Let $M^m$ be a smooth manifold. Prove that $\pi:TM\to M$ and $\pi^*:T^*M\to M$ are isomorphic vector bundles using the fact that every manifold admits a riemannian metric.
Here is what I've thought about:
Take $(U_p, X)$ a chart in $p\in U_p\subset M$, then $\left\{\left.\frac{\partial }{\partial x_1} \right|_{u}, \dots, \left.\frac{\partial }{\partial x_m} \right|_{u}\right\}$ is a basis for $T_uM$ and $\{\text{d}x_{1_{u}}, \dots, \text{d}x_{m_{u}}\}$ is a basis for $(T_uM)^*$ for every $u\in U_p$. Define $\phi_p:TU_p \to T^*U_p$ as:
$$\phi_p\left(\sum_{i=1}^{m}a_i\left.\frac{\partial }{\partial x_i} \right|_{u}\right):=\sum_{i=1}^{m}a_i\text{d}x_{i_{u}}.$$
That should give us a local isomorphism. Using a partition of unity, we can define a global isomorphism map $\phi:TM \to T^*M$.

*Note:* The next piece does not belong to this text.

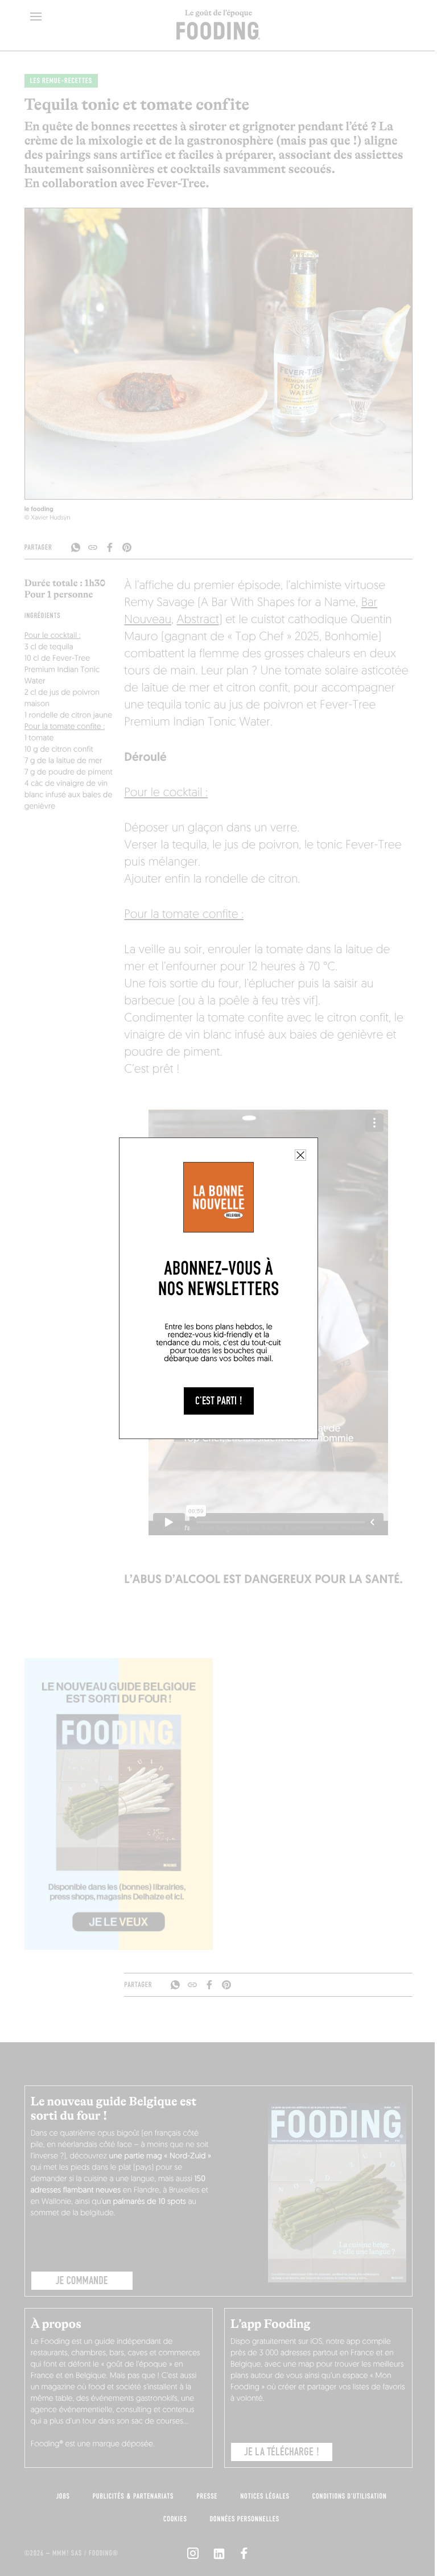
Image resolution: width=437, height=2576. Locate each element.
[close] (300, 1155)
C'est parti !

First question: is this correct? Second: how could I possibly use a riemannian metric in this problem?
Any two rank $k$ vector bundles on $X$ are locally isomorphic as they are locally trivial, but these local isomorphisms do not patch together to give a global isomorphism in general.
Instead, let $g$ be a Riemannian metric. Then consider the vector bundle morphism $\Phi : TM \to T^*M$ given by $v \mapsto g(v, \cdot)$. By the non-degeneracy of $g$, you should be able to show that $\Phi$ is injective, then using the fact that $TM$ and $T^*M$ have the same rank, you can conclude $\Phi$ is an isomorphism.